GIVEN PASSAGE:
+ + + + +

Mike Granger

Personal information
- Nationality: American
- Born: March 17, 1991 (age 35) Hickory, Mississippi, U.S.

Sport
- Sport: Running
- Events: 100 metres, 200 metres

Achievements and titles
- Personal best: 100 m: 10.19 (Oxford 2012)

Medal record
Men's athletics
Representing the United States
World Junior Championships
| Gold medal – first place | 2010 Moncton | 4×100 m relay |

= Mike Granger =

American sprinter (born 1991)

+ + + + +

(Records for locating described items)
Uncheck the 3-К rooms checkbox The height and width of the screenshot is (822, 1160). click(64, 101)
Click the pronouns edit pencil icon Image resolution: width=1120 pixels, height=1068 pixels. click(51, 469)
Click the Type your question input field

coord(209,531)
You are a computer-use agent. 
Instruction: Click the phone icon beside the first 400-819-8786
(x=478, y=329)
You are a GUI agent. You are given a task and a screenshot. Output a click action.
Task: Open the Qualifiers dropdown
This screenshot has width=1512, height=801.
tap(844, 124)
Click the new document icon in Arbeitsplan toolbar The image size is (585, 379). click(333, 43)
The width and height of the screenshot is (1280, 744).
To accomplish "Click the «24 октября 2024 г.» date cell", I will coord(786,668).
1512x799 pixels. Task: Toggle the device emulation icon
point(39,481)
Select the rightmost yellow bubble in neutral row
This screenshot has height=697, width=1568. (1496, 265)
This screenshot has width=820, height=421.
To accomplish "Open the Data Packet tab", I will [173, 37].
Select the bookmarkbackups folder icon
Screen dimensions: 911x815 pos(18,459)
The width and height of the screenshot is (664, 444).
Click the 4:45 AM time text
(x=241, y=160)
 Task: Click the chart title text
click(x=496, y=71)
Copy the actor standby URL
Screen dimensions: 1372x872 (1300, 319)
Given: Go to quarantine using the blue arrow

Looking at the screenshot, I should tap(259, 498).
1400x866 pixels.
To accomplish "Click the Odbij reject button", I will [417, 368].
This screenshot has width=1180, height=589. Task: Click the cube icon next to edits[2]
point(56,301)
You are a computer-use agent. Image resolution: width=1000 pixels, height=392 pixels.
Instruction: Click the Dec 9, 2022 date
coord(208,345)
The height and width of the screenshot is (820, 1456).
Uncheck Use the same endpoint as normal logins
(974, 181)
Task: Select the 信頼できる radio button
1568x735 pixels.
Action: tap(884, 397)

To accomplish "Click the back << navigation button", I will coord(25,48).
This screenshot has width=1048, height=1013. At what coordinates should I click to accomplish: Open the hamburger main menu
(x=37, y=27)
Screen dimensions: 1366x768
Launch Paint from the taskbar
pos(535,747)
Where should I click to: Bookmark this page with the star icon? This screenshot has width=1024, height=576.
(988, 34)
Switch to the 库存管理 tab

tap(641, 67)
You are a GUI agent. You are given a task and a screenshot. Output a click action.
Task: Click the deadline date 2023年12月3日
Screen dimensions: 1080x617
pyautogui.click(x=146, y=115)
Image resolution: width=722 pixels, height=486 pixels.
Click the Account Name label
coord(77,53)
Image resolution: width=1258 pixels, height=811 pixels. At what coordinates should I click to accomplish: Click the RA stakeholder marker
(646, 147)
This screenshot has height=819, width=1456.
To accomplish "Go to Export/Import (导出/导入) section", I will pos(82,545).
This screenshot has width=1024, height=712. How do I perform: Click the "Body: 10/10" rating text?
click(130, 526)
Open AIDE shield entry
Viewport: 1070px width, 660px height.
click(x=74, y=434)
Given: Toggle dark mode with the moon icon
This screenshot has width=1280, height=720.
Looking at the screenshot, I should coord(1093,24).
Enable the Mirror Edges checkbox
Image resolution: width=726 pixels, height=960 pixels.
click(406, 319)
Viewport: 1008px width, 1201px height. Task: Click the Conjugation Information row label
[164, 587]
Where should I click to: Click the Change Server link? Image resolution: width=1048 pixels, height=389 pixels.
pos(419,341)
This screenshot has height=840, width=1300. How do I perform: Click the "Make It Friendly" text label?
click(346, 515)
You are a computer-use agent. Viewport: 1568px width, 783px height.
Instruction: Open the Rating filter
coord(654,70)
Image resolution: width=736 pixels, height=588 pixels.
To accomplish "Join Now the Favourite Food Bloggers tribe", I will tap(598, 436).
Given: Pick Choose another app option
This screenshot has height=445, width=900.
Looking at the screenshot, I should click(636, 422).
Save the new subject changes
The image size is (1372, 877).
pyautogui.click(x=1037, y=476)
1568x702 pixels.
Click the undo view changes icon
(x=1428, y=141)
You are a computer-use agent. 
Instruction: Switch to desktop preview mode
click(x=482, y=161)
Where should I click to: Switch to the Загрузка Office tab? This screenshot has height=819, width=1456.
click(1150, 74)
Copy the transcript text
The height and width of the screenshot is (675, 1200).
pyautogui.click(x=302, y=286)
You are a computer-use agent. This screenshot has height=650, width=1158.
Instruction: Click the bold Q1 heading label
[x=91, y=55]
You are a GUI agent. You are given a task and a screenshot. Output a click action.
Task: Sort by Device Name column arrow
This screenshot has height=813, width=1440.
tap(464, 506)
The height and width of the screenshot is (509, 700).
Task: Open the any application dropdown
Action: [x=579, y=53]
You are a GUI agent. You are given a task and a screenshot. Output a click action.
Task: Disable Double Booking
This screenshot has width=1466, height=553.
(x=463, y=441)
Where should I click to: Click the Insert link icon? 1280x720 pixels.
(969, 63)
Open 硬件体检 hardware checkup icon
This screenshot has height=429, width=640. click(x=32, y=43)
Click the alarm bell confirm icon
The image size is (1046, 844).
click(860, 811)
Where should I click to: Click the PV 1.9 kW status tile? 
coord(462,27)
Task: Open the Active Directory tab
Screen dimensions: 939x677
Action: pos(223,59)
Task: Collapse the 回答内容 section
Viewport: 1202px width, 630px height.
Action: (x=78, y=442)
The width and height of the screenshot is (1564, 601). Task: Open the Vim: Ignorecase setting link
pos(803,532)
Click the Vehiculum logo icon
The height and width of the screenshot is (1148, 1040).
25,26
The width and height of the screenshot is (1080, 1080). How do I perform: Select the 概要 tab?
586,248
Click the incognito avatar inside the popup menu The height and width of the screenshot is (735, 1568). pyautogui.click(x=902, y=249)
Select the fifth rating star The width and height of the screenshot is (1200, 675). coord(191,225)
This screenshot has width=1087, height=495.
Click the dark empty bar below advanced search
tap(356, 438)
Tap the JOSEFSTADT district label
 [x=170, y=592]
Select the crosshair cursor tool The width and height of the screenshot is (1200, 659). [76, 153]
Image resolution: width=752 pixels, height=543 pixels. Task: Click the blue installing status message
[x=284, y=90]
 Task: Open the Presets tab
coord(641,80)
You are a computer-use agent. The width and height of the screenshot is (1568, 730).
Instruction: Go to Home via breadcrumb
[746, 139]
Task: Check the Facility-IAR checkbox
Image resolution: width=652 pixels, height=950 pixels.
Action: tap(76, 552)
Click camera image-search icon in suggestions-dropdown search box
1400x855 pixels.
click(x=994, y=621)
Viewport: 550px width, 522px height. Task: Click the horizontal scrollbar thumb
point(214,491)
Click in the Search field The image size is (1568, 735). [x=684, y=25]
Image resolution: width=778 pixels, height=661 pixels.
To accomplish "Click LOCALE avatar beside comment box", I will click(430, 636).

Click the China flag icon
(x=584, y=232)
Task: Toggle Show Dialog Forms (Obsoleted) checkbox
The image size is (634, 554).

+ + + + +

TASK LIST:
• a. Answer these from the Mike Granger profile, one line each:
(i) In what town and state was he born?
(ii) Which two events does he compete in?
(iii) Where and in what year did he set his personal best?
• b. List every distinct year named in the Mike Granger profile, in the order they first appear.
• c. Resume the Mike Granger profile from its last line and carry it forward.
The entries stand apart from the Mike Granger profile.

ANSWERS IN ORDER:
• a.
(i) Hickory, Mississippi
(ii) 100 metres and 200 metres
(iii) Oxford, 2012

• b. 1991, 2012, 2010

• c.
Michael Granger (born March 17, 1991) is an American sprinter who specialises in the 100 and 200 metres. He studied at the University of Mississippi. Granger finished fourth in the 100 metres at the 2010 World Junior Championships, behind Dexter Lee, Charles Silmon, and Jimmy Vicaut. Teaming up with Silmon, Eric Harris and Oliver Bradwell in the 4 x 100 metres relay, Granger helped the U.S. to a winning time of 38.93 sec, which was the second-fastest ever at the World Junior Championships (behind the 38.66 s WJR ran by the 2004 U.S. squad). Granger is the second Ole Miss athlete ever to win a gold medal at the World Junior Championships, following Antwon Hicks' 110-meter hurdles title in 2002.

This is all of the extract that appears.